# What you need to do
(a) In the forum thread on learning an instrument and music theory, why does Taggart recommend getting a teacher? Answer in one to three sentences.
(b) Extend the forum thread on learning an instrument and music theory, picking up right after its final line.

# Learning a musical instrument & theory



## Meyerbeer Smith

I’m in my early 30s, and want to know how to play an instrument and read music.

I didn't take music classes in school, and have never learned to play a musical instrument. 

I can follow along a musical score (most of the time), but I can’t sight read.

I had singing lessons a few years ago – I could sing things like “Avant de quitter ces lieux” from Faust or bits of Mozart, but couldn’t sing in public. Nerves! Odd, since acting and public speaking are easy.

I bought myself a digital keyboard, and taught myself to stammer out a couple of basic songs and a few phrases of Wagner and Meyerbeer on it.

Any suggestions?


----------



## Taggart

Get a teacher.

That way you will learn good habits and not have too much to unlearn.


----------



## WilliamApocalypse

Taggart said:


> Get a teacher.
> 
> That way you will learn good habits and not have too much to unlearn.

# Entries
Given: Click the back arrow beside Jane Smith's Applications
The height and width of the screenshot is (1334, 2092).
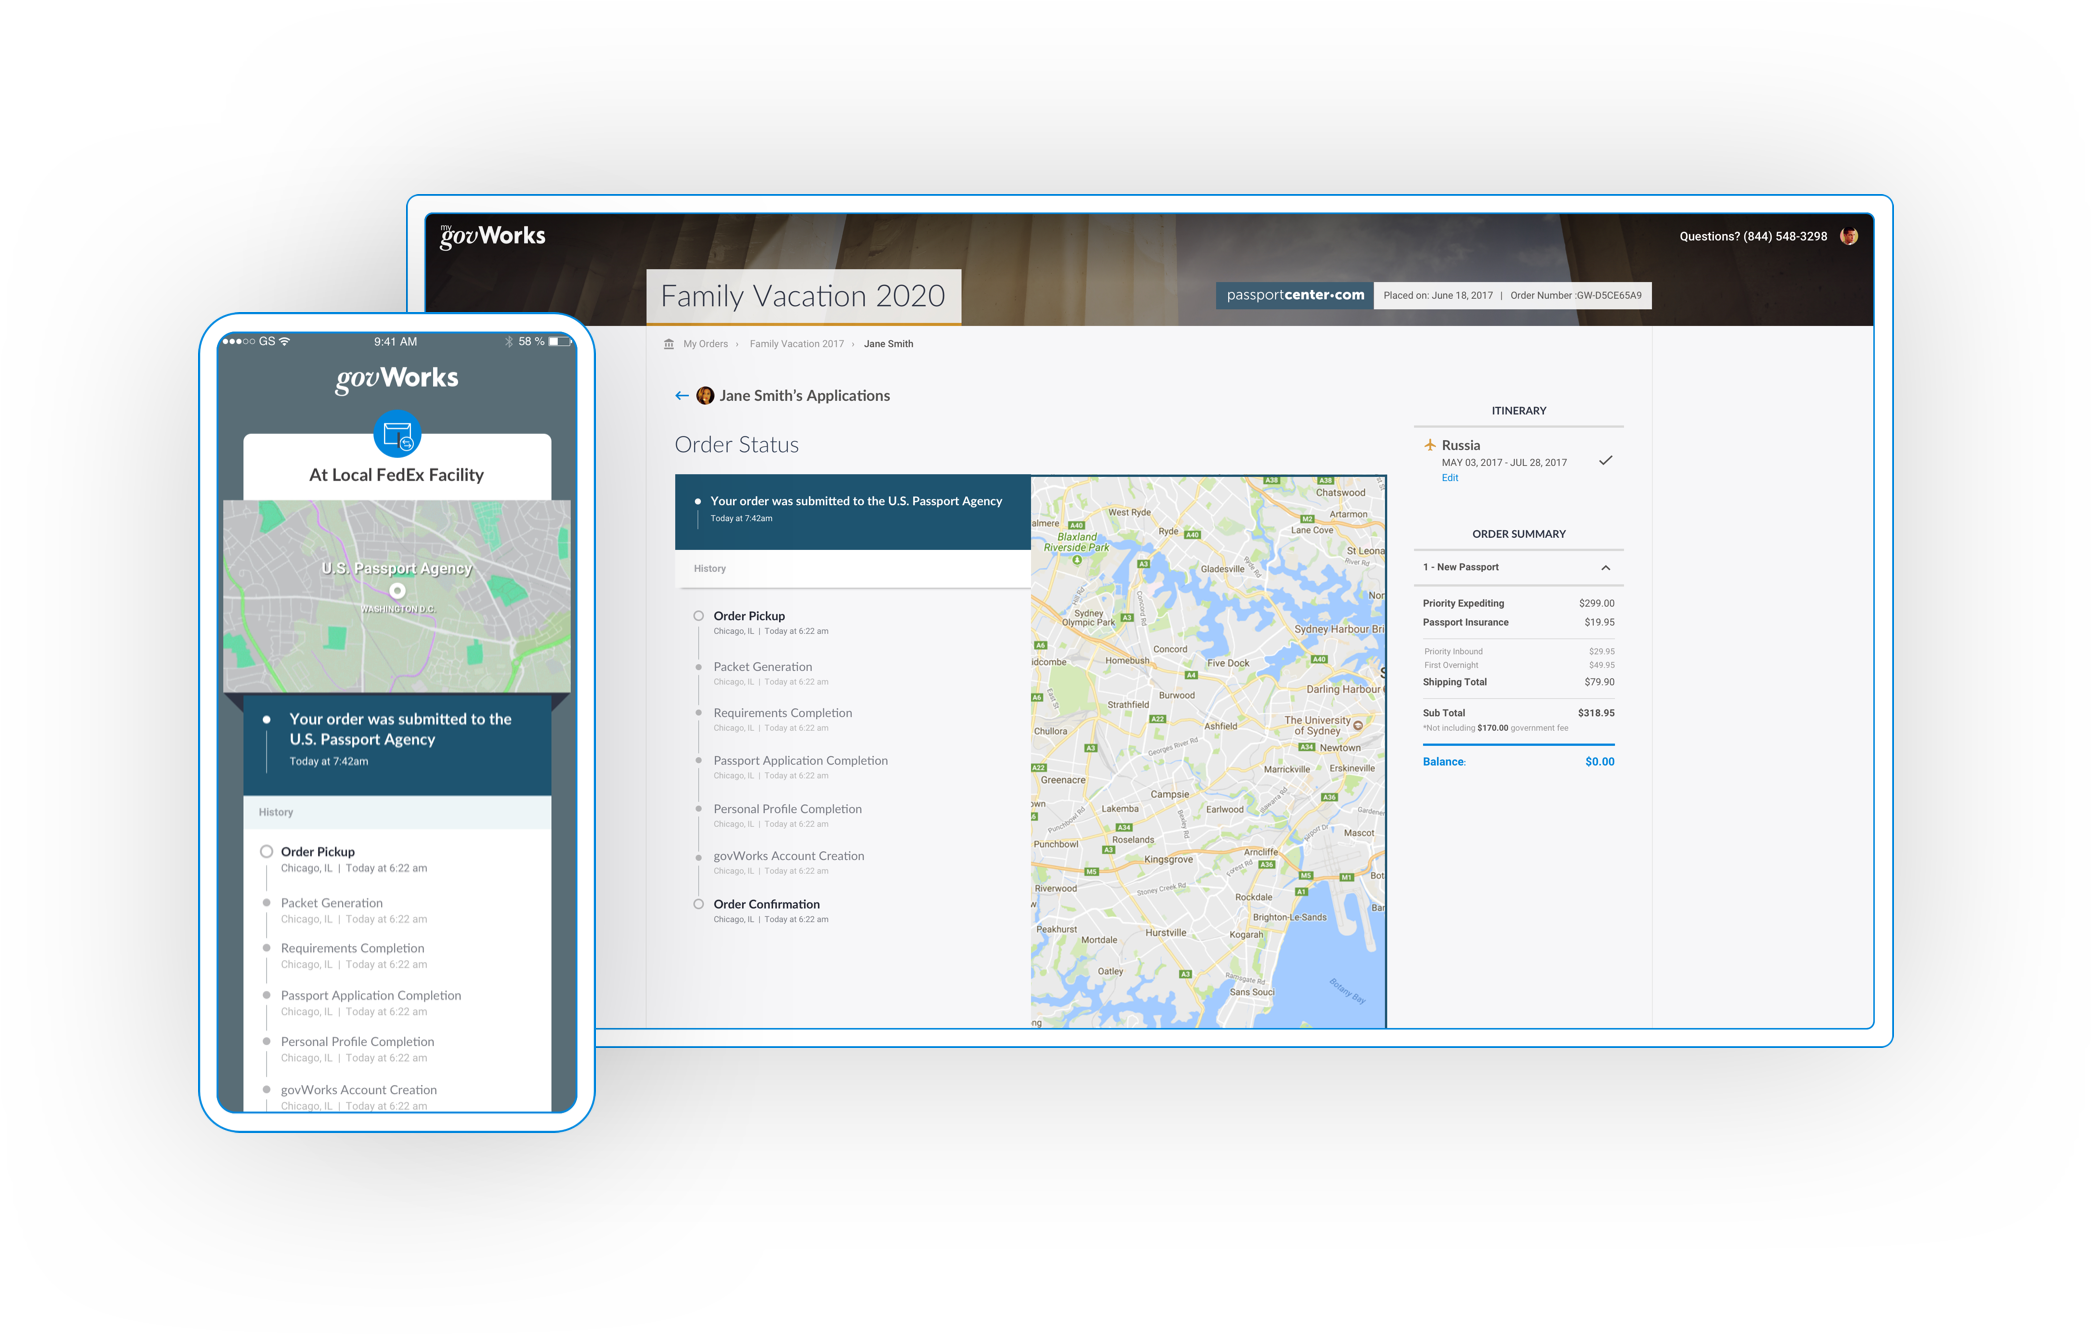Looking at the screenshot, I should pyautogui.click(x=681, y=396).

--

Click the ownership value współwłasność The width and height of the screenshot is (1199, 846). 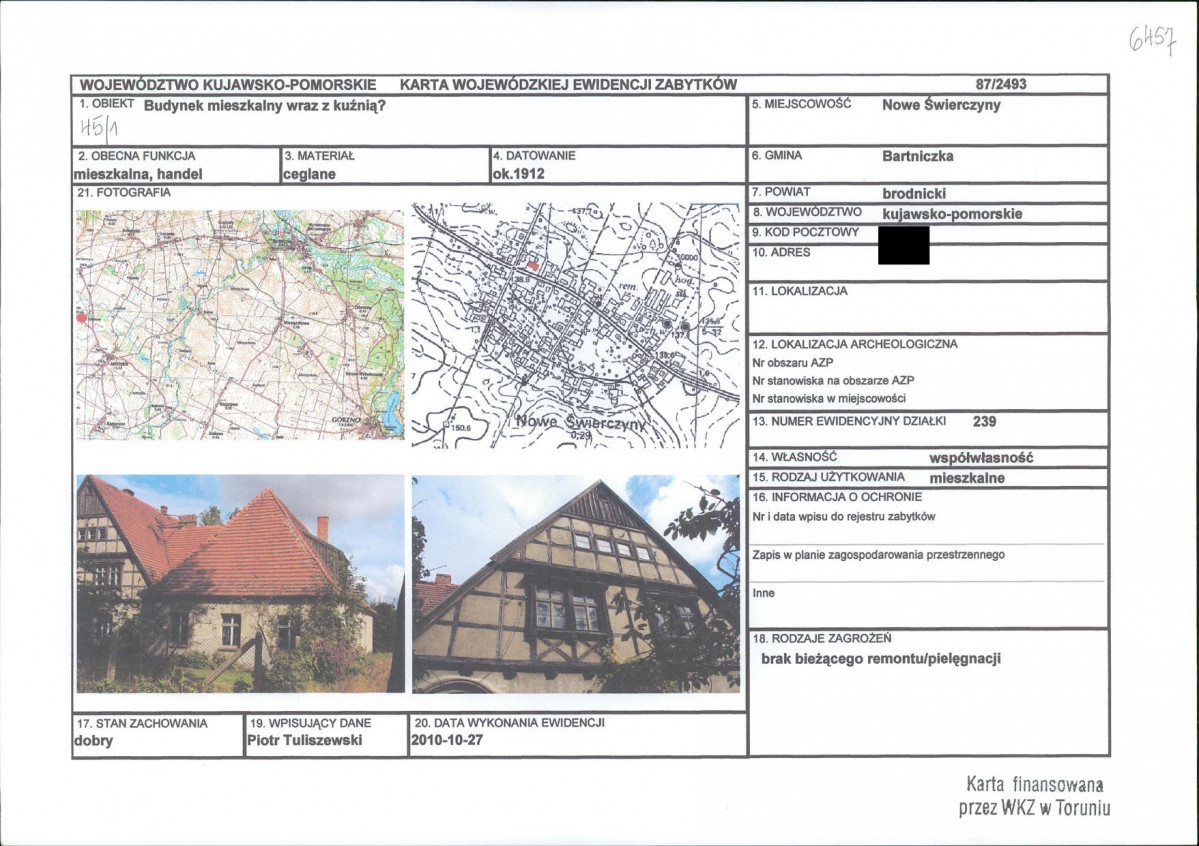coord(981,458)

# Answers to the exercise
(a) Taggart says a teacher will help you learn good habits, so you won't have too much to unlearn later.

(b)
^ this and also, make sure the teacher is right for you. It will take some time to figure it out as you progress but it will help you in the long run to have a teacher and have the correct type of teacher.


----------



## Pugg

WilliamApocalypse said:


> ^ this and also, make sure the teacher is right for you. It will take some time to figure it out as you progress but it will help you in the long run to have a teacher and have the correct type of teacher.


Very valuable point made, it has to work both ways also . Teacher/ pupil and other way around.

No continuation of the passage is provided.